Inspired, we began to page through our Italian cookbooks, particularly one called Cucina Romana by Sara Manuelli, pondering what to prepare for Sunday lunch. We flagged several recipes to make in the coming weeks and months: a pesto from Frascati made with potatoes, tomatoes, almonds and ricotta; oven-baked ricotta with zucchini flowers; ciambelle al vino to dip into a chilled glass of white wine; and pizza, prosciutto e fichi, if fresh ripe figs find their way to Minneapolis in late summer. We also came across a tried and true recipe - pollo alla romana, or Roman-style chicken, whereby pieces of free-range chicken are stewed in tomatoes and red bell peppers until the meat separates from the bone.
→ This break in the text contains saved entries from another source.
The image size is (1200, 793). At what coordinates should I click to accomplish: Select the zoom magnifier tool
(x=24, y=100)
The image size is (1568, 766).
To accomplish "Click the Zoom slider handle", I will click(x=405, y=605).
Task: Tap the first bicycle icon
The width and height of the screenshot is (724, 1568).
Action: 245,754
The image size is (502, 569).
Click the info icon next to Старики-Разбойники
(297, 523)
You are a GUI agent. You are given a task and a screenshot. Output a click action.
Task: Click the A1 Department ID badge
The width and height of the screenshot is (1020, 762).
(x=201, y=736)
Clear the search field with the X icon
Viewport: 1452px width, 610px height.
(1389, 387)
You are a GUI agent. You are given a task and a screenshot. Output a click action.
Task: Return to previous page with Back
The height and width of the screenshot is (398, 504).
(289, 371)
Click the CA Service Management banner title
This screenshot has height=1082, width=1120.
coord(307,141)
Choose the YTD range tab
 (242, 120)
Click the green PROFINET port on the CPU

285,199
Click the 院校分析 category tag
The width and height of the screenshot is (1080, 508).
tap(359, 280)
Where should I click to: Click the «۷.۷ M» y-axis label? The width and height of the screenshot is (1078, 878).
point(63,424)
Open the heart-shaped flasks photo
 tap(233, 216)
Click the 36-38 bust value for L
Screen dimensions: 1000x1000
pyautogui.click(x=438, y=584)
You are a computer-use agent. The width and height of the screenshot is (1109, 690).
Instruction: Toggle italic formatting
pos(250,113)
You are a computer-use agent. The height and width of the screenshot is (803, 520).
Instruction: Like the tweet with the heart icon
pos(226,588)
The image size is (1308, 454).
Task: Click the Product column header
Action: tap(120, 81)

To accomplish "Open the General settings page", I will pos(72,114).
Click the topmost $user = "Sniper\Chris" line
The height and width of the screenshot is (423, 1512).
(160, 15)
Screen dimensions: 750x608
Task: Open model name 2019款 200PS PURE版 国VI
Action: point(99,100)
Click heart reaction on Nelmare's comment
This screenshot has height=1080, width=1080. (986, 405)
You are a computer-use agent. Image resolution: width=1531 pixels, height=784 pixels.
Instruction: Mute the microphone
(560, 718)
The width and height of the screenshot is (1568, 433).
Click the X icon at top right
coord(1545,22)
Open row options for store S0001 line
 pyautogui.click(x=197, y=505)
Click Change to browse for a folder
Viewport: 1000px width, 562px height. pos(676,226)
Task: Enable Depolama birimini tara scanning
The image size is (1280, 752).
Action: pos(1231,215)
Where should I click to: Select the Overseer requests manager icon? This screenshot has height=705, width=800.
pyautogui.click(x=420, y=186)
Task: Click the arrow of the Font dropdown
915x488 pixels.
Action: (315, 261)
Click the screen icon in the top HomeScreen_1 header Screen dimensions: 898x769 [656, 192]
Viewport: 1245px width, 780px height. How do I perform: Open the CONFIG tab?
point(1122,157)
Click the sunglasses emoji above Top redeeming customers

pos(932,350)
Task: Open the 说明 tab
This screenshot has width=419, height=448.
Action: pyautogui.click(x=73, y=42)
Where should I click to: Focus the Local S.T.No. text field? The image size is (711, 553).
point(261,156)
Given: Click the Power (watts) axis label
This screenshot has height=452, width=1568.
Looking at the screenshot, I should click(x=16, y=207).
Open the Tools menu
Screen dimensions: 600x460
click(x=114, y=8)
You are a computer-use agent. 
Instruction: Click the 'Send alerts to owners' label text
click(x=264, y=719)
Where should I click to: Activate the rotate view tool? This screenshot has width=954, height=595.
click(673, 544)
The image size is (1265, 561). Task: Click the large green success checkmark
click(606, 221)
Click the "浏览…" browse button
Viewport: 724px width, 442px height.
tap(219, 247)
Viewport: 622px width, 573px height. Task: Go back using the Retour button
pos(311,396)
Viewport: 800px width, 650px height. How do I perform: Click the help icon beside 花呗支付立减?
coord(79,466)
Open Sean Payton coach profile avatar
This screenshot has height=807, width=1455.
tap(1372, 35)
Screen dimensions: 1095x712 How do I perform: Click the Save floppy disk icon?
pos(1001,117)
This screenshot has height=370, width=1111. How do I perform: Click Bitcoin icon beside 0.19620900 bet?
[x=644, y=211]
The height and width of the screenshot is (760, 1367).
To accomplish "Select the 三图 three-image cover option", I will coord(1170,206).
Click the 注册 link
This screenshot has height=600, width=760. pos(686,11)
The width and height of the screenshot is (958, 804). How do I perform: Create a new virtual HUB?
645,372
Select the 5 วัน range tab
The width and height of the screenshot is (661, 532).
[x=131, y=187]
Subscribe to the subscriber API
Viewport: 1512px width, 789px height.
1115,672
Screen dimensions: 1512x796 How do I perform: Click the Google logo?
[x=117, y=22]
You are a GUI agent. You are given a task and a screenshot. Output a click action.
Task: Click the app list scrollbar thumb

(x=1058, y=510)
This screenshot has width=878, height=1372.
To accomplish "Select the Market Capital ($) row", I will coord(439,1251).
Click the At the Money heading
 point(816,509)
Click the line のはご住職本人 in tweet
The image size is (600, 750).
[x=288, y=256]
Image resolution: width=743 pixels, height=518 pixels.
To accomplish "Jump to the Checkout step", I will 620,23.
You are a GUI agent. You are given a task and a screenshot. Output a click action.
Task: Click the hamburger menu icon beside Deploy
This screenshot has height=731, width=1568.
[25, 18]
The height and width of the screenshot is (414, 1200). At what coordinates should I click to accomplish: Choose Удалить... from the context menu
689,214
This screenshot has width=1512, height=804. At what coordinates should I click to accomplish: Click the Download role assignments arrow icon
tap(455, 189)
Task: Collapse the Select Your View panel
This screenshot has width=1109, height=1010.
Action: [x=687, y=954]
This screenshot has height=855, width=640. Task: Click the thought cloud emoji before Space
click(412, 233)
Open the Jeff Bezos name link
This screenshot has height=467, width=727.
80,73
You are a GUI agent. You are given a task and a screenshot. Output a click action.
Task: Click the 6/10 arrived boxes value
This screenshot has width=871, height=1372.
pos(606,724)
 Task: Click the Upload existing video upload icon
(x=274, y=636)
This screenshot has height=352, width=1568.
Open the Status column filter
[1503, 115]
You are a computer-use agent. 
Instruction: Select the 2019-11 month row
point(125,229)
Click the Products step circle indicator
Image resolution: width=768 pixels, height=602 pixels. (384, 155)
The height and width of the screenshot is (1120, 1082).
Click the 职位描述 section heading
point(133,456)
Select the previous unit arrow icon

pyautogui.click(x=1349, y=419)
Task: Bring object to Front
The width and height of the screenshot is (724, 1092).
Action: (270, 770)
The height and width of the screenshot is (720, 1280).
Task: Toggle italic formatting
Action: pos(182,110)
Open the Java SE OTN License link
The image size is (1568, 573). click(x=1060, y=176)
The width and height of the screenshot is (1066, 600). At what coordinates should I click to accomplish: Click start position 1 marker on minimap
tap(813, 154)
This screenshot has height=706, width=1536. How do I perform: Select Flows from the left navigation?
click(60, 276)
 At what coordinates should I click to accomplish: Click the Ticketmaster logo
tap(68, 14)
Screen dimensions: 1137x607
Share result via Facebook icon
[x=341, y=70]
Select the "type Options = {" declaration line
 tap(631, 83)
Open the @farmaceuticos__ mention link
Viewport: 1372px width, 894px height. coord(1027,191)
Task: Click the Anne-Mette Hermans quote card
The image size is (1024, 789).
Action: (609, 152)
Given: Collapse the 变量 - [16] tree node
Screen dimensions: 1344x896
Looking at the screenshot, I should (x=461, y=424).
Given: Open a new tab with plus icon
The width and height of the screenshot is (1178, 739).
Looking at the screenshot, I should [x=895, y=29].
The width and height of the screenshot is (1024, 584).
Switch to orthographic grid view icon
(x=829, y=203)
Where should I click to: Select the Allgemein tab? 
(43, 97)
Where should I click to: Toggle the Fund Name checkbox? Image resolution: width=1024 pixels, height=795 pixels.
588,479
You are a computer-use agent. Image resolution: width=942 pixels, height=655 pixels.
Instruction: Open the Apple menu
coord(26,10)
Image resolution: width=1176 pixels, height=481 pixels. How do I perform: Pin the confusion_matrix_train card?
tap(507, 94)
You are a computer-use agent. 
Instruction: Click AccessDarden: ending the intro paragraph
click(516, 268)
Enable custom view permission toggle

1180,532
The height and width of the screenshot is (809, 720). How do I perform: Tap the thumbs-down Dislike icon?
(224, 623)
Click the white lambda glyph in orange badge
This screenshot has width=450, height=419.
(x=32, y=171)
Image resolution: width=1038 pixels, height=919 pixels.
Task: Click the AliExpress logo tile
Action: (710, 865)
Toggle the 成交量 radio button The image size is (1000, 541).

There was a chicken in our freezer waiting to be put to use. We didn’t have red peppers, but there were black olives in the refrigerator. A few online searches later we came across several recipes for pollo alle olive. Similar to pollo alla romana, the chicken is cooked slowly in a tomato sauce rendered tangy and flavorful by good black olives, white wine and and Italian herbs. It made for a succulent Sunday pranzo enjoyed outdoors on cool but sunny Sunday afternoon in July.
1 free-range chicken
Three cloves garlic
One 28 oz. (800 g) can of whole tomatoes, preferably San Marzano
Approximately 20-30 quality black olives, pitted
One tablespoon capers, rinsed
A dash of dry white wine
Prepare the chicken by removing the skin and cutting the breasts and thighs into small pieces. We had an extra package of drumsticks (legs), so we added them for good measure.
Heat a few tablespoons of oil in the bottom of a large fry pan. Slice the garlic into halves or quarters and add it to the oil along with the capers and herbs. Gently brown the chicken in the oil for about 15 minutes, stirring occasionally so that all sides cook. Salt the chicken to taste as it is browning, remembering that the olives will contribute to the saltiness of the dish, as well. Add the white wine and allow it to evaporate. Finally, add the tomatoes (ideally pressing them through a food mill to produce a smooth sauce), and then the olives.
Allow the chicken to simmer uncovered slowly for 45 minutes or more. It is ready when the sauce thickens and the meat pulls away from the bone. We served pollo alle olive in piatti fondi (pasta dishes) due to its sauciness.